» YOUR OBJECTIVE: Carry on the page about Irish passports for people in Northern Ireland, beginning directly after its last sentence.

» SELECTED PASSAGE:
#####

Wednesday 25 June 2008

Irish passports for Irish people

The Irish Independent has reported that increased demand for Irish passports in the North has resulted in 400,000 passports being approved since the Good Friday Agreement.

The Good Friday Agreement recognises the birthright of all the people of Northern Ireland to identify themselves and be accepted as Irish or British, or both as they may so choose, and accordingly confirms their right to hold both British and Irish citizenship.

The number of passport applications from people born in Northern Ireland rose by over 20% in 2007 to 60,000; since Irish passports last for 10 years, this represents a number of at least 600,000 people in the north who identify themselves as Irish. Since children often travel on their parents' passport, and since not every person has a passport, the figures show that a very significant proportion of the population in the north identifies itself as Irish – probably close to half, and rising. More bad news for unionism!

4 comments:

Anonymous said...

Even people from Britain want an Irish passport if they can get one. The Irish are well liked abroad. The English are not.

And since the UK is over 80 per cent Englishmen, then most people associate British with being English. Hence it's not always useful to have a British passport.

#####

» RECORDED INFORMATION:

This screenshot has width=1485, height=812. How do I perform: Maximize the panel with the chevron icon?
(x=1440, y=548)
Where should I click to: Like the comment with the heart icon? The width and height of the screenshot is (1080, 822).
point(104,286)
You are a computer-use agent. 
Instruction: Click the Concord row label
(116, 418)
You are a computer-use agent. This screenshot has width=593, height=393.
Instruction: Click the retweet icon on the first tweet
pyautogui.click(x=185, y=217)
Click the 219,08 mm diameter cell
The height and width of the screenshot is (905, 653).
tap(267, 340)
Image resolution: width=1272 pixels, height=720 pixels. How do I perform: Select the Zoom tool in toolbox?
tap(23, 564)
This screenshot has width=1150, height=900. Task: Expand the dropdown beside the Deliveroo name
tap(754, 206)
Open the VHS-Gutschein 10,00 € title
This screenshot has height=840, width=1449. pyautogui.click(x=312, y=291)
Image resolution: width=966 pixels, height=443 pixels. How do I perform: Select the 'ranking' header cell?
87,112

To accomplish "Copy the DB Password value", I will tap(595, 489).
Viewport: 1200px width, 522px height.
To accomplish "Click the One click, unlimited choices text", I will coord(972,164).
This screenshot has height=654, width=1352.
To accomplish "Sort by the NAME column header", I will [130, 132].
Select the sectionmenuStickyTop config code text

#####

» ANSWER FOR THIS EXERCISE:
Which is why John Simpson of the BBC uses an Irish passport in many parts of the world.

Anonymous said...

'The number of passport applications from people born in Northern Ireland rose by over 20% in 2007 to 60,000; since Irish passports last for 10 years, this represents a number of at least 600,000 people in the north who identify themselves as Irish...'

No. You can't multiply the number of recipients by 10. All these figures add up to is that 60,000 people will have an Irish passport for 10 years.

Horseman said...

Re: anonumous, 27 June 2008 13:39 - I disagree. If 60,000 passport applications were received in one single year, and passports last 10 years, then it is quite valid to extrapolate to a figure of 600,000. I may be proved wrong, of course (in either direction) - the number may keep increasing so that after another 10 years we see perhaps 800,000 Irish passport holders in the north. Or the numbers may drop. Who knows? All we can say is that the numbers are increasing and can be validly extrapolated to suggest at least 600,000 people who consider themselves Irish in the north.

Anonymous said...

love this blog!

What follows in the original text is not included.